Obtuvo su título en 1876 después de ser un alumno sobresaliente del Colegio del Estado y, desde el año de 1877 fue profesor del mismo y para el año de 1879 era profesor de geología, paleontología y de petrografía.

Además de su incursión en la administración, explotación y exploración de minas, fue llamado a encargarse de puestos públicos donde emprendió numerosas obras de carácter civil y arquitectónico.

Ocupó ciertos puestos políticos en los que no tuvo una participación activa pero que le valieron para ser considerado un detractor del movimiento revolucionario de 1910, lo que finalizó con su encarcelamiento en la Alhóndiga de Granaditas en el año de 1914, según refiere la ficha histórica que se encuentra en el Museo de Mineralogía en la Sede San Matías de la División de Ingeniería.

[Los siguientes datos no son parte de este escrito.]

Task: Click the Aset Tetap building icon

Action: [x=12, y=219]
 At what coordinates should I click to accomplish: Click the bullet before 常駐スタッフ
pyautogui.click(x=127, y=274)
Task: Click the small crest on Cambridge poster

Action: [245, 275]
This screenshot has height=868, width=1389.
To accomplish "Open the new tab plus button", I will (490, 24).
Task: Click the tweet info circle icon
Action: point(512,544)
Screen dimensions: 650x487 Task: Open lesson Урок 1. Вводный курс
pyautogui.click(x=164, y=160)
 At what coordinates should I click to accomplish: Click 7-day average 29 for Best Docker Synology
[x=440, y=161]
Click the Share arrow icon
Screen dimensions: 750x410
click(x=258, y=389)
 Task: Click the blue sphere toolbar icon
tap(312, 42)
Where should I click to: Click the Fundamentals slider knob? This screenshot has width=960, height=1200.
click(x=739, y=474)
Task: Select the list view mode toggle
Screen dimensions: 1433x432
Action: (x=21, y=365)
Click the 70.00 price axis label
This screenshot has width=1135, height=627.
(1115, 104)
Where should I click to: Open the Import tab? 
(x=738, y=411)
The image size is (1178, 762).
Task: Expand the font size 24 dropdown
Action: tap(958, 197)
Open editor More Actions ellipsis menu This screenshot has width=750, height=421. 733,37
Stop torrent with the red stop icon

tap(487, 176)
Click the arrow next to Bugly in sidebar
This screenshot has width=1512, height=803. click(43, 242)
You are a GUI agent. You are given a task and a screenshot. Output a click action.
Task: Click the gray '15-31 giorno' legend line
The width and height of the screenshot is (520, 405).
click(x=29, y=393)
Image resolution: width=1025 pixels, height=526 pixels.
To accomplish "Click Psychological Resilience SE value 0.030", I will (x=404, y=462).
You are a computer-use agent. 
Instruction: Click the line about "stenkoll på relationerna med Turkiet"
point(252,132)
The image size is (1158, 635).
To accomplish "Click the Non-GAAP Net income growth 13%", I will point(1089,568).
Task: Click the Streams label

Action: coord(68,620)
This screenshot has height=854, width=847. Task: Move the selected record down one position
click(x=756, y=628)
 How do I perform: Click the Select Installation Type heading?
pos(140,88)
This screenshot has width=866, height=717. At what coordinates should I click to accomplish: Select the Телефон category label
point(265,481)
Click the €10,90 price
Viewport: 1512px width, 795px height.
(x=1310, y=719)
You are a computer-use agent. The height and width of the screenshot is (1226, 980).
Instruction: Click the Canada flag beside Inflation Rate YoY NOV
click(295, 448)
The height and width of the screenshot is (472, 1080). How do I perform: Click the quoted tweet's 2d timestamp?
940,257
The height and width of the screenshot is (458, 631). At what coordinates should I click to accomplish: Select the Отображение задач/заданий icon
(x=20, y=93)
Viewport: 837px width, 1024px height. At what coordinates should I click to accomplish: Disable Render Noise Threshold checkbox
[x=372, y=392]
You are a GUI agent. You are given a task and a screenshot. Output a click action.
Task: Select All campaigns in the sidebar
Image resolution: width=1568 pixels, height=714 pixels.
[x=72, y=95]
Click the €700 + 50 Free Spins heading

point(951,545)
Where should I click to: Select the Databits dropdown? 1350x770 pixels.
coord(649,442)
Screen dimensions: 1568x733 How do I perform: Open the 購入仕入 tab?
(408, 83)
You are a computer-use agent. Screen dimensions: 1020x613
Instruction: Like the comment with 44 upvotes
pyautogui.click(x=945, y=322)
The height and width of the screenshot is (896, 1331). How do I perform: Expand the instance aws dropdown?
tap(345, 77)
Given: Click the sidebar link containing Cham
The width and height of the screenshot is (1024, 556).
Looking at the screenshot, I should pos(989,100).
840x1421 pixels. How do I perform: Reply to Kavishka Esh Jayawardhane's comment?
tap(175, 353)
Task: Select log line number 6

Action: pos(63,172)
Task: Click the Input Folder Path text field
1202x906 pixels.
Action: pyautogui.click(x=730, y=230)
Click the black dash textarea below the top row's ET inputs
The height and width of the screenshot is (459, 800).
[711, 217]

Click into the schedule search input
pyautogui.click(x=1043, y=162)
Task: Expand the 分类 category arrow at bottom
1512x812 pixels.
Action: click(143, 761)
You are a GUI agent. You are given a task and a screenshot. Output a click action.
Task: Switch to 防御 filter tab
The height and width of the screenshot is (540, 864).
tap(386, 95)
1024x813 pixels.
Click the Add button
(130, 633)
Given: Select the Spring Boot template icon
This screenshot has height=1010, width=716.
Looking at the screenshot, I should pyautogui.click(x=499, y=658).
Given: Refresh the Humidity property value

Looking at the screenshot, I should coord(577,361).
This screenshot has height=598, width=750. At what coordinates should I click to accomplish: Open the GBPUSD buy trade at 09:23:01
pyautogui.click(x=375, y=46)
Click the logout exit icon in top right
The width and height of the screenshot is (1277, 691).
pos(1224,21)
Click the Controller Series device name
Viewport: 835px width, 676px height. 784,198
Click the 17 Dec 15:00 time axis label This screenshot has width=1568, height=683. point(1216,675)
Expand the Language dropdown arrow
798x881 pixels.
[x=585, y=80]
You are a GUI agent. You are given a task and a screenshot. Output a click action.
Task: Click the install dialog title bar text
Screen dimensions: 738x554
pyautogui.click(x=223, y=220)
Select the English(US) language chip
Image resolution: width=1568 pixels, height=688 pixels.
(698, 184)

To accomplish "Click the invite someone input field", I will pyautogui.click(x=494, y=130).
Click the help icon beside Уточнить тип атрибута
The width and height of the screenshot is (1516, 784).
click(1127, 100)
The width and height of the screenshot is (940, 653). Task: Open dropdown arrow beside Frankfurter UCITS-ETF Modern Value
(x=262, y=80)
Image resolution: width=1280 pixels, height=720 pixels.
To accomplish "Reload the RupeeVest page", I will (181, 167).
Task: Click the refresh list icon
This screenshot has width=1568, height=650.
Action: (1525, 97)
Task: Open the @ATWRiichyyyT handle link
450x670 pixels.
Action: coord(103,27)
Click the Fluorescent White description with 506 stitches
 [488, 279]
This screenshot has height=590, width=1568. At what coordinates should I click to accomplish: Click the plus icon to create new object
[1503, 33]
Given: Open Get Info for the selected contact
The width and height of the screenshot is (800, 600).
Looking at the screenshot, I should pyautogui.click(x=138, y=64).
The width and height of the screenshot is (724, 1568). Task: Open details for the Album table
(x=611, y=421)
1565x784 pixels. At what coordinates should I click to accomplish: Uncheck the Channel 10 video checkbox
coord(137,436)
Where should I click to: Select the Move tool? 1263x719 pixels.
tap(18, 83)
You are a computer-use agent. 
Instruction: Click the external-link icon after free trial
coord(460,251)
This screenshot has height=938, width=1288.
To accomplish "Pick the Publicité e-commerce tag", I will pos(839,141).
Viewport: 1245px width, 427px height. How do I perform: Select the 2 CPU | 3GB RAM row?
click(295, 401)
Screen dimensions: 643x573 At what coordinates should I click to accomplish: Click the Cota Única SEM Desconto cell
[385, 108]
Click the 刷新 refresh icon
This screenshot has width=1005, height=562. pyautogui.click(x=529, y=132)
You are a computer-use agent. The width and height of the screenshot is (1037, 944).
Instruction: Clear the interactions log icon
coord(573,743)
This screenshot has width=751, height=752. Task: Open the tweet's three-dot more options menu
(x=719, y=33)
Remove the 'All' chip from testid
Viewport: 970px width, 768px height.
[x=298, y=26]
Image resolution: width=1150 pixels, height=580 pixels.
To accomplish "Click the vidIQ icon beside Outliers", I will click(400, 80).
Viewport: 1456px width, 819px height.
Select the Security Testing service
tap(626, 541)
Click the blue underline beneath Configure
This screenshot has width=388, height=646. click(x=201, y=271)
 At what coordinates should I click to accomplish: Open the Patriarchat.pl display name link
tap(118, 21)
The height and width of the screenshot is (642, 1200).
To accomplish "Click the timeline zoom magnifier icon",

Se informa que, como miembro de la clase política y de la sociedad porfirista guanajuatense, pudo cimentar una vida opulenta para su familia. No era extraño que se le participara de los eventos sociales donde el encuentro y la charla amistosa permitían la cohesión e integración del mismo grupo.

Sus descendientes, sobre todo sus hijas, se adaptaron rápidamente a esta vida y fueron reconocidos como elementos activos y participativos de la élite social. Así, al final de sus vidas, las señoritas Aguilar decidieron donar lo que aún quedaba del patrimonio familiar a la UG: su casa, el archivo y la biblioteca de su padre, así como los muebles, aparatos e instrumentos e incluso la vestimenta propia del ingeniero.

Fueron numerosos los proyectos en que intervino y ejecutó en su profesión de ingeniero, ocupó diversos cargos en las administraciones públicas del Estado y Municipales y fue ingeniero auxiliar en la entonces Secretaría de Comunicaciones y Obras Públicas.

En dichos puestos, no se limitó a ejecutar proyectos institucionales, sino que propuso otros proyectos que respondían a una necesidad o con repercusiones económicas de largo alcance como el caso del Túnel Coajín y la Presa de la Esperanza en Guanajuato, así como la carretera Guanajuato–Dolores o el proyecto de la Laguna de Yuriria.

Formó parte de los equipos encargados del trazo y ejecución de las vías férreas que comunicaron las zonas fértiles del bajío con los centros de consumo y distribución de mercancías, además de realizar los estudios para varios tranvías instalados en León, Irapuato y Guanajuato.

Su dedicación lo llevó a encargarse de la administración de varias negociaciones mineras, tanto nacionales como americanas y, en ese ámbito fue donde implementó socavones y medios de extracción de agua de las minas con total eficacia, además del diseño de sistemas técnicos que mejoraban y aseguraban la extracción de minerales.

Derivado de estas actividades, formó una muy selecta y numerosa colección de minerales, a la que se sumaban varios ejemplares de la denominada “aguilarita”, mineral descubierto por el Ing. Ponciano en la mina de San Carlos y que ha sido del que más plata se ha obtenido dentro del distrito minero de Guanajuato.

Los objetos, herramientas, muebles, fotografías e incluso ropa del Ing. Aguilar, fueron donados por su hija María Aguilar Zavaleta a la Universidad de Guanajuato y hoy se pueden apreciar en el Museo de Mineralogía, en la Sede San Matías, colonia San Javier, de manera gratuita.